Assignment: From the line containing "Select the 'Refrigeration" to the last line of the data below, copy everything exactly and nothing else; pictures stay out.

Records provided:
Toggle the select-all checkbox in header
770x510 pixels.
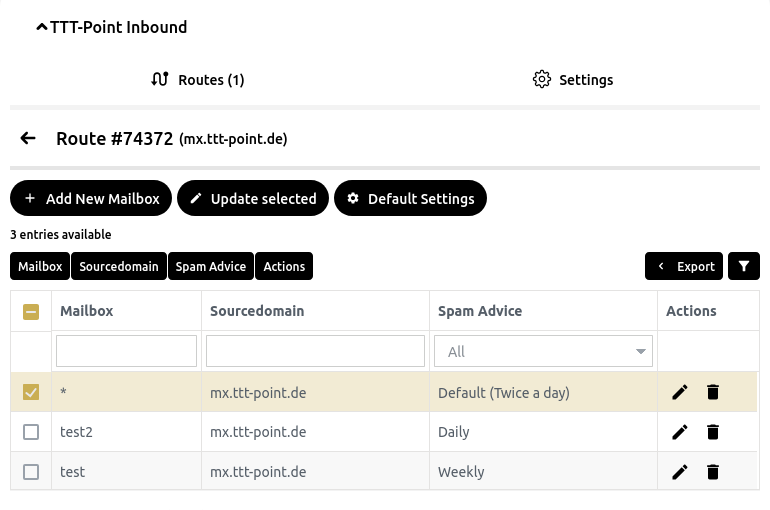pos(31,312)
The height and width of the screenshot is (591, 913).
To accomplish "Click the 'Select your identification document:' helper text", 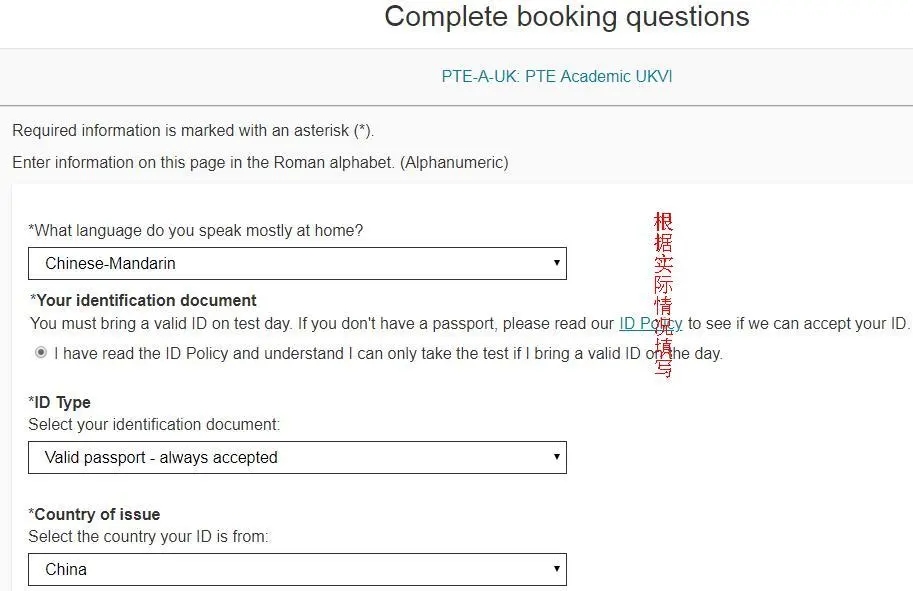I will point(154,424).
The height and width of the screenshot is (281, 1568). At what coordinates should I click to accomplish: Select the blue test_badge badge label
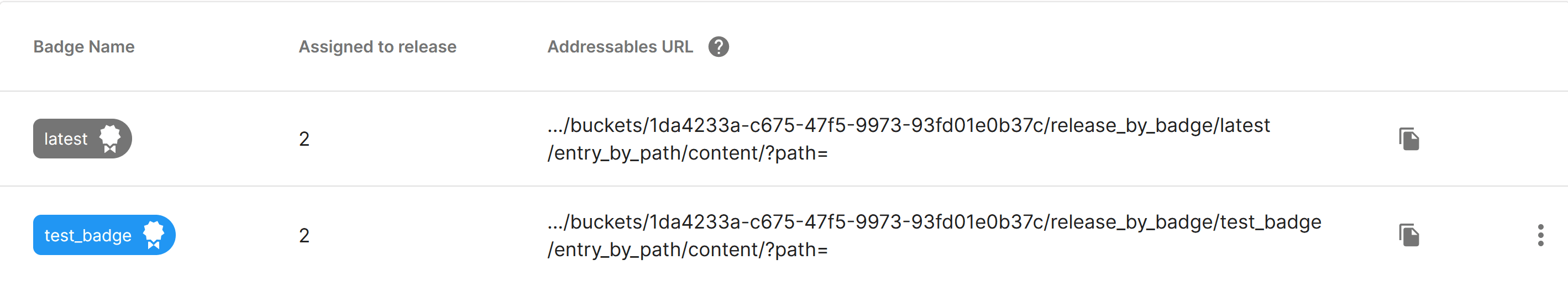(x=88, y=235)
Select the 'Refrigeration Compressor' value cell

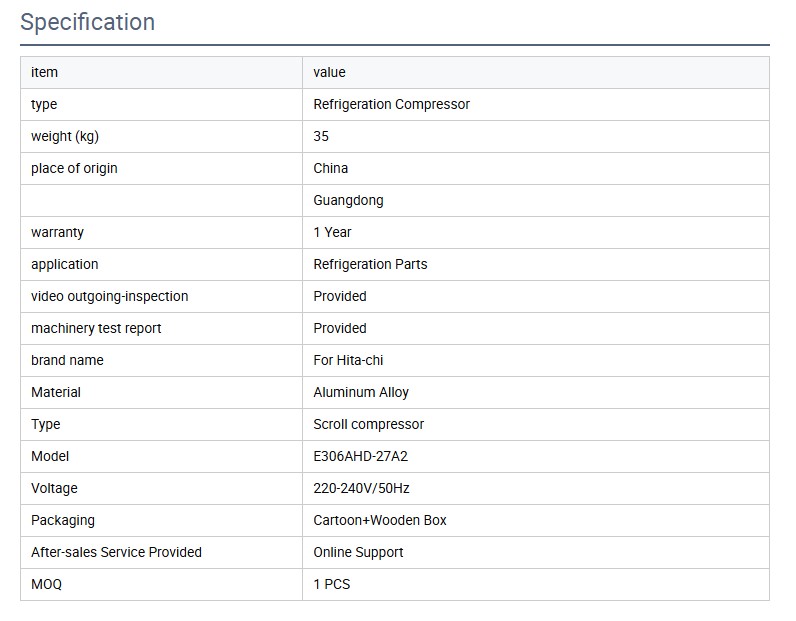click(x=391, y=104)
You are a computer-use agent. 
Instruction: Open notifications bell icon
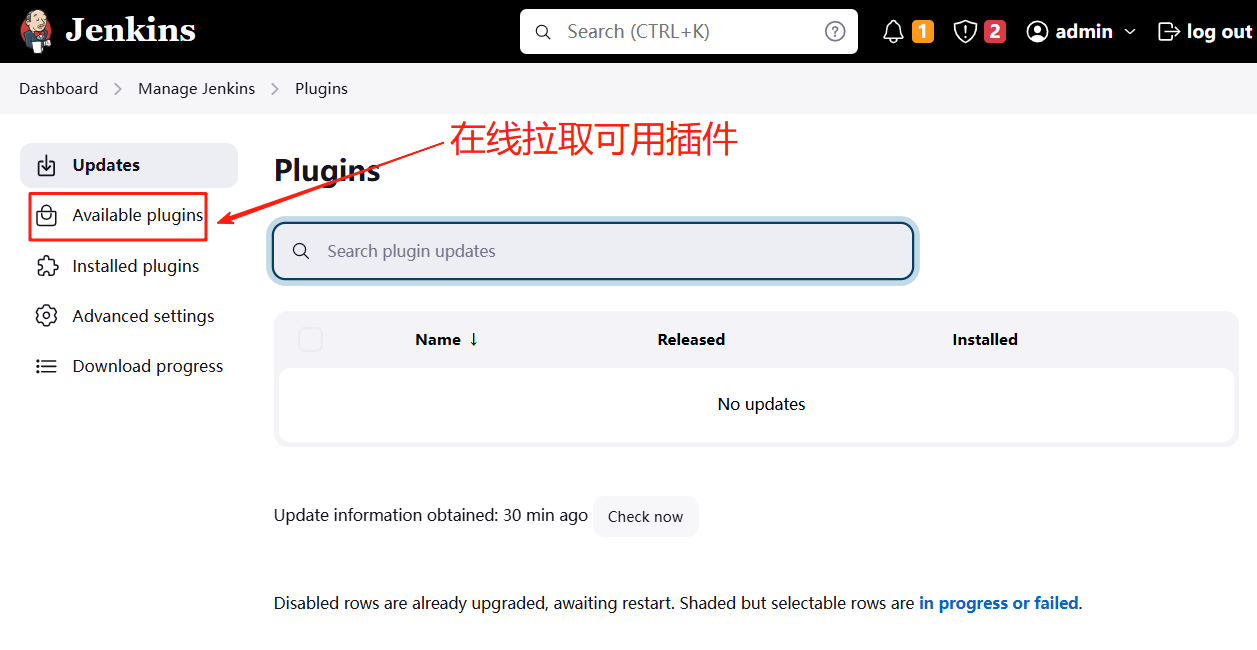pyautogui.click(x=893, y=32)
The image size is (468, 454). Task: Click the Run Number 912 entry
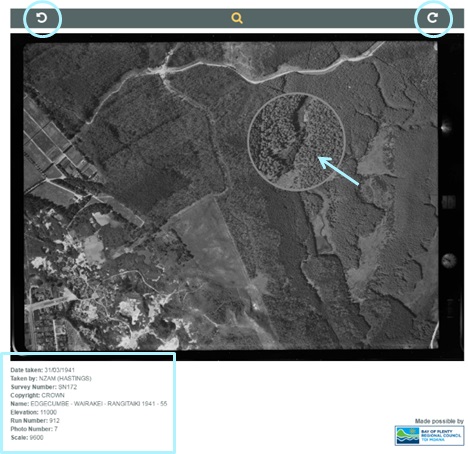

Output of the task:
Select the 'Refrigeration Compressor' value cell

click(x=391, y=104)
You are a computer-use agent. 
Instruction: Open notifications bell icon
pyautogui.click(x=893, y=32)
The image size is (468, 454). Task: Click the Run Number 912 entry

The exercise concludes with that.